Members of the Sackler family founded Purdue Pharma is 1952. In 1995, the company introduced OxyContin, marketed a painkiller, and downplayed its addictive properties. By 2003, the drug was bringing in $1.6b per year.
Purdue Pharma has since faced numerous lawsuits.
In 2007, the company paid $600m to settle charges with federal prosecutors that Purdue had downplayed the addictive properties of OxyContin.
In 2015, amidst a national opioid crisis, a similar lawsuit was filed and settled with the state of Kentucky, where rates of opioid-related deaths continue to climb.
In March of this year, the similarly embattled state of Pennsylvania sued Purdue for misleading advertisements as well, saying it targeted the elderly and veterans for drug use.

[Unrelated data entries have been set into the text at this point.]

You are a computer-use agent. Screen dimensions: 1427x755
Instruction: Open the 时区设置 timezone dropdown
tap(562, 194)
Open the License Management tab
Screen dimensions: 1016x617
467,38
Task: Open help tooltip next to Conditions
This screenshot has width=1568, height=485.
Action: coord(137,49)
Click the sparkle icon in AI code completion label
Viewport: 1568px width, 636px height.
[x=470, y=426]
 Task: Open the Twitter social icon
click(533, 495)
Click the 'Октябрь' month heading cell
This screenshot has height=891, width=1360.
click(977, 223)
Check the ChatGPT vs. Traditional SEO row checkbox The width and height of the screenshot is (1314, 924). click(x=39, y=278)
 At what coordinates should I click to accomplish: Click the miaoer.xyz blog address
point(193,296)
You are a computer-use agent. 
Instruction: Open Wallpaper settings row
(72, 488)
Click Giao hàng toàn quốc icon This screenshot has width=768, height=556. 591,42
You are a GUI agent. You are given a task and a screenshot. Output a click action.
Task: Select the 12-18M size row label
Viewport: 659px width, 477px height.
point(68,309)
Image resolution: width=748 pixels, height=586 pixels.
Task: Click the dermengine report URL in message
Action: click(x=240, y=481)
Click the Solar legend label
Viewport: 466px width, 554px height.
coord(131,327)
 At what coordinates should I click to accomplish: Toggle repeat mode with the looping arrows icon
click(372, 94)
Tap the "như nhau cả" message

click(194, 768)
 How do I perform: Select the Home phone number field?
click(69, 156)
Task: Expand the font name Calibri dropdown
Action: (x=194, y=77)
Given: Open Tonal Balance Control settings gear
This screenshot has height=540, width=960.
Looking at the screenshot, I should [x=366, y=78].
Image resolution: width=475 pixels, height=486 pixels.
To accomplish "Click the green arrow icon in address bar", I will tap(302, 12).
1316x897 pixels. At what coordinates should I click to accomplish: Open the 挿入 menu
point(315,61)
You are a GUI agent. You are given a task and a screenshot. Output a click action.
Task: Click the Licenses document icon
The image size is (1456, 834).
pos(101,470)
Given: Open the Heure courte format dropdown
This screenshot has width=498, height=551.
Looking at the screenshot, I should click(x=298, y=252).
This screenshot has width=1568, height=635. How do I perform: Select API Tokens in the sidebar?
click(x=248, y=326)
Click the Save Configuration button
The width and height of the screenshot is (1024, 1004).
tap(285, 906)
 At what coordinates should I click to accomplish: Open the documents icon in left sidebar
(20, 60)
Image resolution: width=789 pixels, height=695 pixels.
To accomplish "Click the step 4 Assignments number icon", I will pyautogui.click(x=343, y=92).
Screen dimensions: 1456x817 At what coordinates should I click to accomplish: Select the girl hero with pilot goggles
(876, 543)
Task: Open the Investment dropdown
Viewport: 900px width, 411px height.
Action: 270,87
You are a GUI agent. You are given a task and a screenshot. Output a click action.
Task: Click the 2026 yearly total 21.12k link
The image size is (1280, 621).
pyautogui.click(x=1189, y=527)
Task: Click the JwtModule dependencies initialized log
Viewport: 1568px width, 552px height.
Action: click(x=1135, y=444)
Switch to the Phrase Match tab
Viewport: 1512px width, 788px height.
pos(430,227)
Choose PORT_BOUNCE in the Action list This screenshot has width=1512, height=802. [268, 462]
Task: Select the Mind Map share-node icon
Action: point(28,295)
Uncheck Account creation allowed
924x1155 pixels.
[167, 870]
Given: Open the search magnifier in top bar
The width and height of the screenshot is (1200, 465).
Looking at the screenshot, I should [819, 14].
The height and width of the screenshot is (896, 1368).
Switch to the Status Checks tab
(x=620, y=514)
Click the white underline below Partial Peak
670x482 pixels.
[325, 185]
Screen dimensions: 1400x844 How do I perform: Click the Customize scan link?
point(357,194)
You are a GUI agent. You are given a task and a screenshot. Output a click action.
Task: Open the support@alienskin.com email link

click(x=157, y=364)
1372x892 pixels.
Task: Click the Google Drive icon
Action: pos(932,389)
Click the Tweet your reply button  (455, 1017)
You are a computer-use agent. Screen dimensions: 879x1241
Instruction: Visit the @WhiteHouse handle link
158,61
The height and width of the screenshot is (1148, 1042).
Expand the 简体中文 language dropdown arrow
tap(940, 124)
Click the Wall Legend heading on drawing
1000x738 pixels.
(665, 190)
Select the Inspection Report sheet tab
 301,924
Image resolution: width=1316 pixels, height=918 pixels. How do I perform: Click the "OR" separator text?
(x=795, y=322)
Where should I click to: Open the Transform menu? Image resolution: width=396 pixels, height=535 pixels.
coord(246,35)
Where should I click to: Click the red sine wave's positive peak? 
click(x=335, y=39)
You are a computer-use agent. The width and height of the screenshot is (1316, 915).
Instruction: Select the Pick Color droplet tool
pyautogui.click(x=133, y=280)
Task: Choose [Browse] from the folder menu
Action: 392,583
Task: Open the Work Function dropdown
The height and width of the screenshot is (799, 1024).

The New York Times reported in April that Purdue sought to fight their growing number lawsuits in the public image by marketing drugs to combat addiction from OxyContin, while continuing to sell and profit from OxyContin, beginning in 2014.
As the opioid crisis has taken more lives in America, pushback for the widespread acceptance of donations from the family has grown louder. In New York, the Sacklers have given substantial funds to several other organisations, including the Metropolitan Opera.
The Met says that it will not change the same of the Sackler Wing, which houses the Temple of Dendur, a gift from Egypt and major attraction in the museum.
In response to the donation stop, the Sackler family issued a statement that maintains that “the allegations against our family are false and unfair,” but accepted the Met’s position.
“The museum takes a position of gratitude and respect to those who support us, but on occasion, we feel it’s necessary to step away from gifts that are not in the public interest, or in our institution’s interest,” Mr Weiss told the New York Times. “That is what we’re doing here.”